Symptoms: Certificate renewed successfully but browser still shows old/expired certificate.

Diagnostic steps:

# Check certificate files are updated
ls -la /etc/letsencrypt/live/<your-fqdn>/

# Verify Apache configuration points to correct files
grep SSLCertificate /etc/httpd/conf.d/ssl.conf

# Check Apache loaded the new certificate
systemctl status httpd

Solutions:

  • Reload or restart Apache: systemctl restart httpd
  • Clear browser cache and hard refresh (Ctrl+Shift+R)
  • Verify SSL configuration: apachectl -t -D DUMP_VHOSTS

Step 7 – Configure and Enroll in pSConfig

Enroll your toolkit host with the OSG/WLCG pSConfig service so tests are auto-configured. Use the "auto URL" for each FQDN you expose for perfSONAR (one or two depending on whether you split latency/throughput by hostname).

The easiest way to configure pSConfig is via the web interface:

  1. Navigate to: https://<your-hostname>/toolkit/admin?view=psconfig
  2. Click "Add Remote Configuration"
  3. Enter the auto URL: https://psconfig.opensciencegrid.org/pub/auto/<your-fqdn>
  4. Enable "Configure Archives" to automatically set up result archiving
  5. Save and restart the pSConfig agent

Option B: Command Line Configuration

Basic enrollment via command line:

# Add auto URLs (configures archives too) and show configured remotes
psconfig remote --configure-archives add \
    "https://psconfig.opensciencegrid.org/pub/auto/ps-lat-example.my.edu"

psconfig remote list

If there are any stale/old/incorrect entries, you can remove them:

psconfig remote delete "<old-url>"

Option C: Automated Enrollment Script

Automation tip: derive FQDNs from your configured IPs (PTR lookup) and enroll automatically. Review the list before applying.

For RPM Toolkit installs (non-container):

# Dry run only (show planned URLs):
/opt/perfsonar-toolkit/tools_scripts/perfSONAR-auto-enroll-psconfig.sh --local -n

# Apply enrollment:
/opt/perfsonar-toolkit/tools_scripts/perfSONAR-auto-enroll-psconfig.sh --local -v

# Verify configured remotes
psconfig remote list

For container-based installs:

# Dry run only (show planned URLs):
/opt/perfsonar-toolkit/tools_scripts/perfSONAR-auto-enroll-psconfig.sh -n

# Apply enrollment:
/opt/perfsonar-toolkit/tools_scripts/perfSONAR-auto-enroll-psconfig.sh -v

# Verify configured remotes
podman exec -it perfsonar-testpoint psconfig remote list
The auto enroll psconfig script details
  • Parses IP lists from /etc/perfSONAR-multi-nic-config.conf (NIC_IPV4_ADDRS / NIC_IPV6_ADDRS).
  • Performs reverse DNS lookups (getent/dig) to derive FQDNs.
  • Deduplicates while preserving discovery order.
  • Adds each https://psconfig.opensciencegrid.org/pub/auto/<FQDN> with --configure-archives.
  • Lists configured remotes and returns non-zero if any enrollment fails.

Integrate into provisioning CI by running with -n (dry-run) for approval and then -y once approved.


Step 8 – Register and Configure with WLCG/OSG

  1. OSG/WLCG registration workflow:

    Registration steps and portals
    • Register the host in OSG topology.
    • Create or update a GGUS ticket announcing the new measurement point.

------------------------------------------------------------

● WHAT YOU NEED TO DO: In the perfSONAR setup guide, which file does the auto enroll psconfig script read its IP lists from? The items that follow have nothing to do with the perfSONAR setup guide.

------------------------------------------------------------

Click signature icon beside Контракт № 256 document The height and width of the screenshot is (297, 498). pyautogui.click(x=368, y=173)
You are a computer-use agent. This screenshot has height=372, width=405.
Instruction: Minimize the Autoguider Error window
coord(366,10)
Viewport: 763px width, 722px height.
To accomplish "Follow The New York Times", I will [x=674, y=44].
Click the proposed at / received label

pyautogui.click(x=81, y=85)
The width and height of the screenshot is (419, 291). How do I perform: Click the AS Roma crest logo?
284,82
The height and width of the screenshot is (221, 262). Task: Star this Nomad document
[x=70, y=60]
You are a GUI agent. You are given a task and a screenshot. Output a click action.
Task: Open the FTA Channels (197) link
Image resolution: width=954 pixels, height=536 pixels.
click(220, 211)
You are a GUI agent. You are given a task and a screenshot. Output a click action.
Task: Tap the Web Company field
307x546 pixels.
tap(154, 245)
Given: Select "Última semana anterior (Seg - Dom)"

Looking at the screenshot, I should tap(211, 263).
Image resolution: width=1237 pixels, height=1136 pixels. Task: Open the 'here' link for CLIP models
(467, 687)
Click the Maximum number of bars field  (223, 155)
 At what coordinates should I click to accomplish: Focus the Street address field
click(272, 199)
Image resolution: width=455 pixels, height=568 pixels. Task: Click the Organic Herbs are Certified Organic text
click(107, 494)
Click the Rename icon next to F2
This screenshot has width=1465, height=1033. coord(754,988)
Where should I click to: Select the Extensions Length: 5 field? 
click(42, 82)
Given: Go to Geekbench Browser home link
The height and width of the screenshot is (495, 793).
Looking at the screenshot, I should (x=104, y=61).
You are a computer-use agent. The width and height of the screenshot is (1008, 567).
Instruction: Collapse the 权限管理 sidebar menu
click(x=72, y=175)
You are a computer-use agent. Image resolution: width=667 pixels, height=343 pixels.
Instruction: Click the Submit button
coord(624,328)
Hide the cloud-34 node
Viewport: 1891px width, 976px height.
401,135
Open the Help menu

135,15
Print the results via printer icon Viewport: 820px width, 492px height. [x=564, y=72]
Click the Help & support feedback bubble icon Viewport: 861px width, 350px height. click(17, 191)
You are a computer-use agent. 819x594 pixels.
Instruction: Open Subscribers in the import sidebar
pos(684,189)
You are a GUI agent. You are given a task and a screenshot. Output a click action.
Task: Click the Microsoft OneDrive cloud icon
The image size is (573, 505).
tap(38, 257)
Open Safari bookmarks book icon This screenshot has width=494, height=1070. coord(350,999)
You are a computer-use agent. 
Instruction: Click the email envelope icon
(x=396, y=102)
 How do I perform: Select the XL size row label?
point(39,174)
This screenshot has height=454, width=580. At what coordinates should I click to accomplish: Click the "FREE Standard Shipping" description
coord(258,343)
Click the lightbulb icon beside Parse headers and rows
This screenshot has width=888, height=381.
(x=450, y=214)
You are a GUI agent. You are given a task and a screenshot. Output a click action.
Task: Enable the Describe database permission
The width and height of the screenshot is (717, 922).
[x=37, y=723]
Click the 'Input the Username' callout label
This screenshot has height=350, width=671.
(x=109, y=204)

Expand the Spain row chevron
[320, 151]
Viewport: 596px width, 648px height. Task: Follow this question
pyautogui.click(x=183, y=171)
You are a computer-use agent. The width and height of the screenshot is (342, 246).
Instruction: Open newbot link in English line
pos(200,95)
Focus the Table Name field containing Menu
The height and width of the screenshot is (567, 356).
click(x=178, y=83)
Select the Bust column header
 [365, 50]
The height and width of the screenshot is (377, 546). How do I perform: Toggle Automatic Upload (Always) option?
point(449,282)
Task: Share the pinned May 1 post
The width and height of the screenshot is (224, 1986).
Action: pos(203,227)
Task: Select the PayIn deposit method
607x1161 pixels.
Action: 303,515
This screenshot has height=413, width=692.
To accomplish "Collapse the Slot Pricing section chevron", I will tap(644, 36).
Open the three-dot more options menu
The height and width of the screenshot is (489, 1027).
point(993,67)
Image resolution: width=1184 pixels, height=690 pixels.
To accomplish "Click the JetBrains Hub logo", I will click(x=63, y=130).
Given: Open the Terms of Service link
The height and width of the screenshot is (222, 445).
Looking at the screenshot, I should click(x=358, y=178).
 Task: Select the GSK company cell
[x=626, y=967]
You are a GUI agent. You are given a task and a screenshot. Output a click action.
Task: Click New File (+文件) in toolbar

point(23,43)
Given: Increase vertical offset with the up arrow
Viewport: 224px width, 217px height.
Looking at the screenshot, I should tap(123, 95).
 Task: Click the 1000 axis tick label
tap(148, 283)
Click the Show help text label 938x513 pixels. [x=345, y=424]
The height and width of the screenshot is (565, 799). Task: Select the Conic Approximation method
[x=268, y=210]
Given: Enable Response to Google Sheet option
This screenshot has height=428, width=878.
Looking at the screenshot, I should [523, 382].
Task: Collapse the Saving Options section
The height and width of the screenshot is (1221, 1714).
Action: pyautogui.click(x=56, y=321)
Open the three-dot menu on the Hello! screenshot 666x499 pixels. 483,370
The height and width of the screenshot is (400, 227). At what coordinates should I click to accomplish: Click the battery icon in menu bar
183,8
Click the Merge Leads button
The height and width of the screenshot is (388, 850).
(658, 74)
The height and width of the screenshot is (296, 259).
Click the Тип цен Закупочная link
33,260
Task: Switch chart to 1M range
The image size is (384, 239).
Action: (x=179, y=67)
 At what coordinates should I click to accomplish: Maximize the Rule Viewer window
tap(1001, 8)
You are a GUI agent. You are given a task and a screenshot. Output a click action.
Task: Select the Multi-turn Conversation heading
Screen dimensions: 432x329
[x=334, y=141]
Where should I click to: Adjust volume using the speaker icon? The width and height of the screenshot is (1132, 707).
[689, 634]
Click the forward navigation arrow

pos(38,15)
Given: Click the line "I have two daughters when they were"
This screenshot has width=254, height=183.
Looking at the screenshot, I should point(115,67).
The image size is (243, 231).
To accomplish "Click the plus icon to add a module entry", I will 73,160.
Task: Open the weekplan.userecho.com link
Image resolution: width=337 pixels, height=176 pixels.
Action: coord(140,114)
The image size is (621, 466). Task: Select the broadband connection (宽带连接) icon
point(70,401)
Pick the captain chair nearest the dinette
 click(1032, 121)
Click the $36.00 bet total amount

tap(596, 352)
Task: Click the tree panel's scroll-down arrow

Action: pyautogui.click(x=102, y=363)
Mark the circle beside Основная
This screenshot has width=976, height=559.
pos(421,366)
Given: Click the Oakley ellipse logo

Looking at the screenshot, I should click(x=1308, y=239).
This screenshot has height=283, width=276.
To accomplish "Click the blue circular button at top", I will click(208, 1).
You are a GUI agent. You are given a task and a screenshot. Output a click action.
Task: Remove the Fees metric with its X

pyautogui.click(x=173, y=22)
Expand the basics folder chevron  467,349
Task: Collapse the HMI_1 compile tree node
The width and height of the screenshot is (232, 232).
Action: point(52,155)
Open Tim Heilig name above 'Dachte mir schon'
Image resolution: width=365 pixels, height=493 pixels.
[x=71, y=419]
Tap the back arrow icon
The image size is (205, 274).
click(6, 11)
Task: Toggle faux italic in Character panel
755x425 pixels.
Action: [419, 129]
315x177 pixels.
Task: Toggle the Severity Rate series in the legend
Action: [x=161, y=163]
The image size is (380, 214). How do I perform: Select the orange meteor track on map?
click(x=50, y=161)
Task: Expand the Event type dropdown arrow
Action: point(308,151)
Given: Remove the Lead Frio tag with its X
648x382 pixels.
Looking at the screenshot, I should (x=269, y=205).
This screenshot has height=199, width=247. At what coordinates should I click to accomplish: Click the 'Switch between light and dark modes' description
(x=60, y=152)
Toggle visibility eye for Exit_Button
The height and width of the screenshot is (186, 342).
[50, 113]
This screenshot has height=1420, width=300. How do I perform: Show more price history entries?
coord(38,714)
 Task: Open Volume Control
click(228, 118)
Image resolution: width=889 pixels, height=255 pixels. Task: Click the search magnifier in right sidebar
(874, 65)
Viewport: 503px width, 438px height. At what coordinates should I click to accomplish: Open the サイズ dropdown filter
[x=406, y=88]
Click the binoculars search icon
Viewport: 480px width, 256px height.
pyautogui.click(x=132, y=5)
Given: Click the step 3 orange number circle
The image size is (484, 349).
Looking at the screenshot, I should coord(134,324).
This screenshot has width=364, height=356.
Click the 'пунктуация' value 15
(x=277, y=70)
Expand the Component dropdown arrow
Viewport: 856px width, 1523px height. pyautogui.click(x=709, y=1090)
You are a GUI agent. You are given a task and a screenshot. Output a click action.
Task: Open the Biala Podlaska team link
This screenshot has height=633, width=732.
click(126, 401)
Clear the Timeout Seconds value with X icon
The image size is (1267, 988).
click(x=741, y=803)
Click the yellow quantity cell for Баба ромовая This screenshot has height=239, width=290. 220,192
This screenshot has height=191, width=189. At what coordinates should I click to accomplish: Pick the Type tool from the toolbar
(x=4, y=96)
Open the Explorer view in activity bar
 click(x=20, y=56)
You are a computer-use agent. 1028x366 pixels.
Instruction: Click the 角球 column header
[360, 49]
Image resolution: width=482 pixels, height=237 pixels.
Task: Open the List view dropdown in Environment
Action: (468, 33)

------------------------------------------------------------

● EXPECTED OUTPUT: /etc/perfSONAR-multi-nic-config.conf